Comunque già due gol dal tuo rientro: se le giocavi tutte saresti probabilmente stato il capocannoniere della squadra…
“Magari (ride)! Beh, diciamo che in queste partite non posso certo lamentarmi perché anche domenica scorsa sono andato vicino al gol. Il mio obiettivo comunque non è segnare, ma salvarmi insieme alla squadra. Se il Varese si salva senza i miei gol io sono solo felice”.

Cosa manca al Varese per fare il definitivo salto di qualità?
“Torniamo sul fatto che è stata un’annata particolare: tante volte siamo arrivati davanti al portiere e non siamo riusciti a segnare o a chiudere le partite. Ci è mancata la finalizzazione e forse è questo che ci serve ora più che mai: tutti noi, dai difensori agli attaccanti passando per i centrocampisti, dobbiamo essere più decisi sotto porta”.

Mancano sette partite alla fine: tralasciando la questione dei regolamenti, credi che riuscirete ad agganciare la salvezza diretta che al momento dista sei punti?
“Con sette partite da giocare ci sono tanti punti in palio e credo che per come stiamo giocando la squadra ce la può fare.
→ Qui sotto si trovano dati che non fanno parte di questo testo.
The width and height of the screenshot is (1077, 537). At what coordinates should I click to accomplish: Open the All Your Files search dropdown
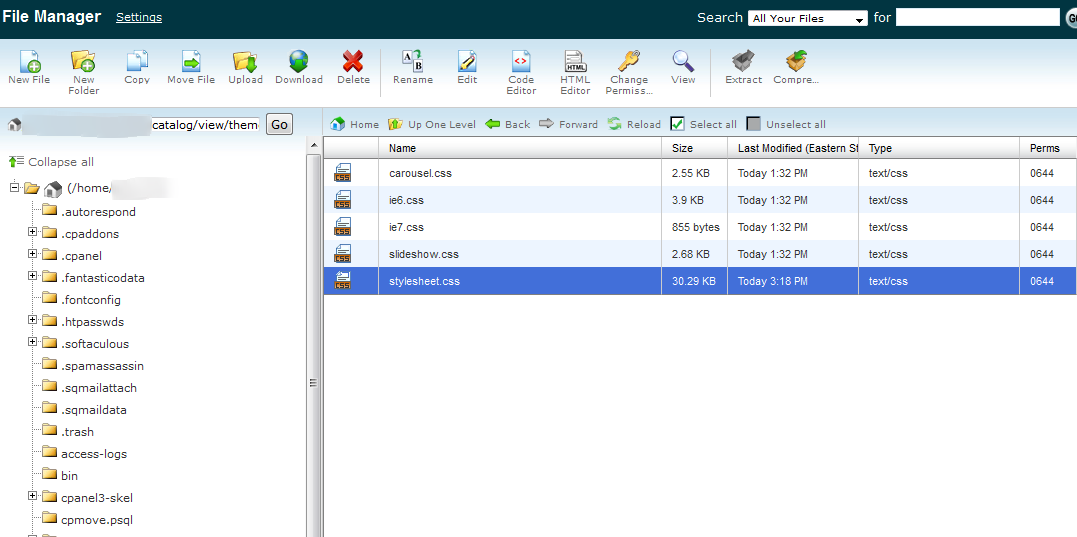808,18
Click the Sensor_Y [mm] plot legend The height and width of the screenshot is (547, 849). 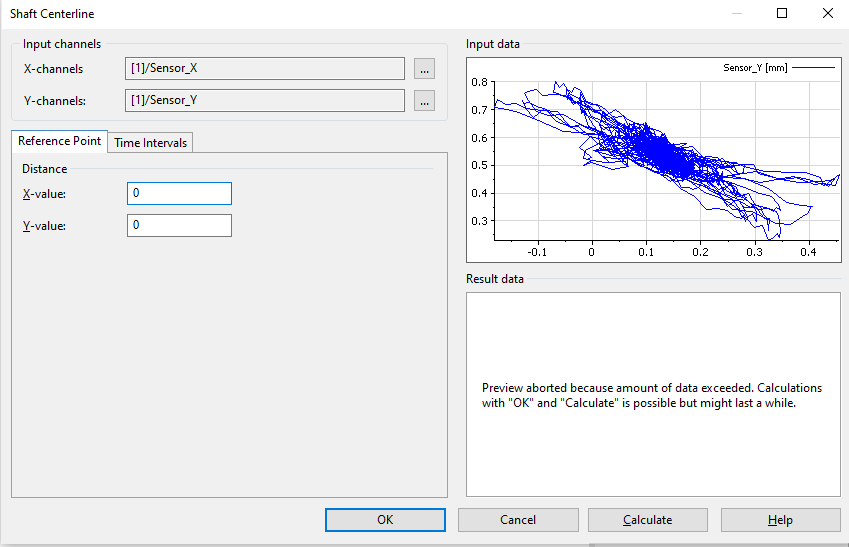point(777,68)
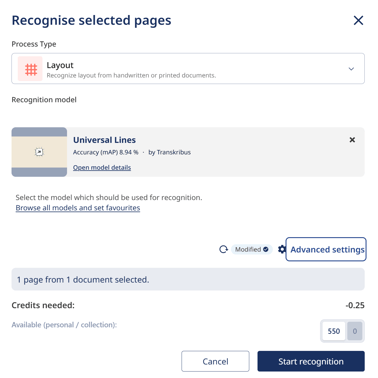Viewport: 378px width, 378px height.
Task: Open the Process Type dropdown showing Layout
Action: click(x=188, y=68)
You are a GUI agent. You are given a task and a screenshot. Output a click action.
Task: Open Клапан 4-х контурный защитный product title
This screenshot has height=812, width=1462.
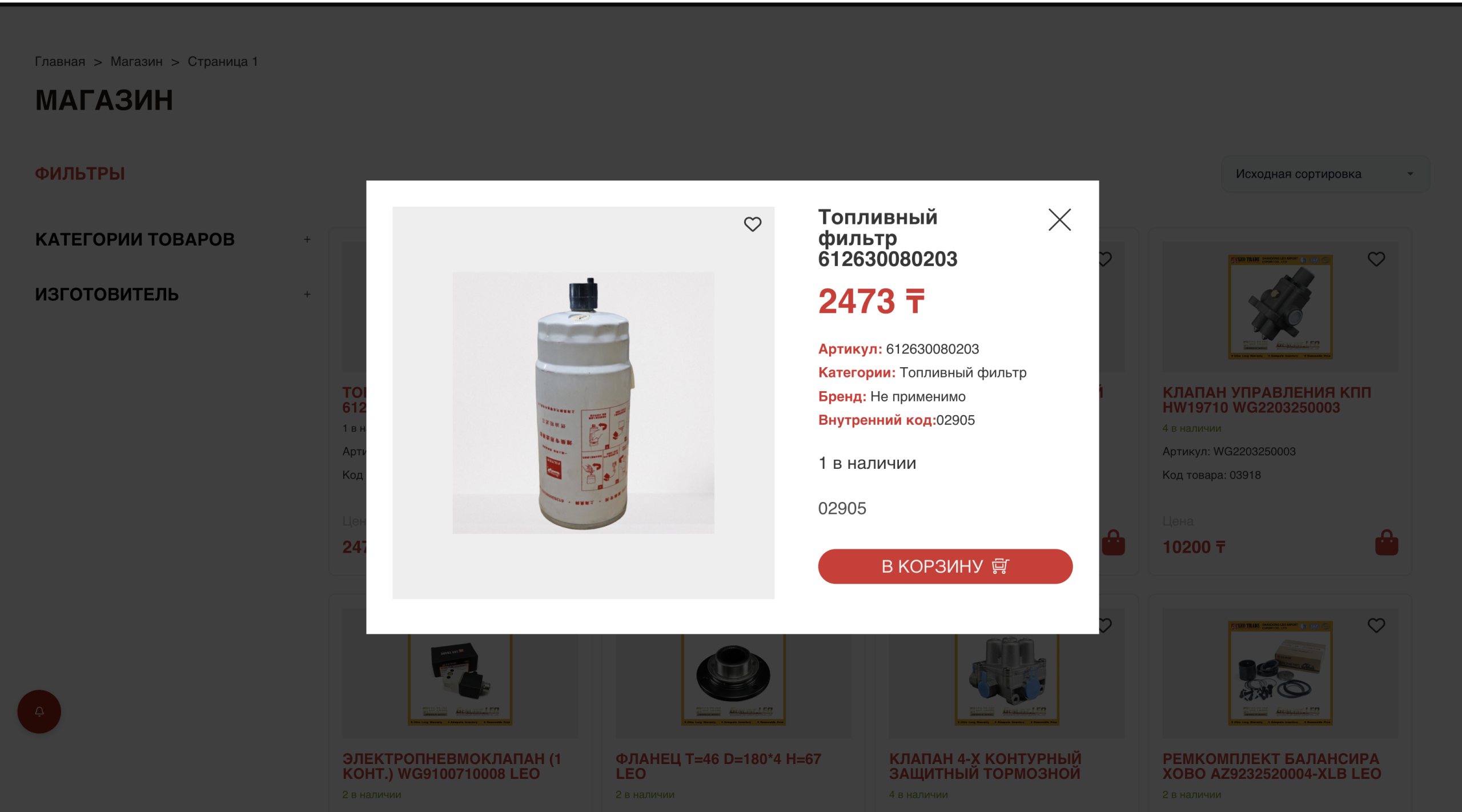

Di sicuro bisognerà restare compatti come siamo stati nelle ultime uscite e prestare la massima attenzione ad ogni sfida perché ora più che mai tutte le squadre vogliono far punti”.

Soprattutto contro l’Arconatese si era visto un Varese abbastanza stanco: quanto sarà importante recuperare le energie in questa settimana?
“Questi sei giorni saranno fondamentali perché ci faranno recuperare tante energie. Abbiamo giocato sette partite in 22 giorni e, non potendo fare rotazioni a causa di infortuni e squalifiche, è normale che la squadra sia stanca. Domenica ci aspetta un’altra battaglia anche perché ci mancheranno due pedine fondamentali come Aprile e Quitadamo. Cosa mi aspetto dal Gozzano? È una squadra molto forte che è lassù per un motivo, ma sono sicuro che potremo portare a casa il risultato: nelle ultime partite abbiamo trovato una certa compattezza e ci stiamo dimostrando più forti della sfortuna”.

Per concludere, un commento sui tifosi? Soprattutto nelle ultime uscite si stanno facendo sentire davvero tanto: cosa significa per te e per la squadra il loro supporto?
“Fa piacere sentirli perché nonostante le difficoltà ci sono sempre stati vicini dandoci una grossa mano. Avere dei tifosi del genere fa capire a tanti ragazzi cosa vuol dire giocare a Varese perché in altre piazze non è così e la dimostrazione l’abbiamo avuta contro il Legnano: è stato fantastico incontrarli fuori dallo stadio. Il loro supporto è la vera anima del Varese”.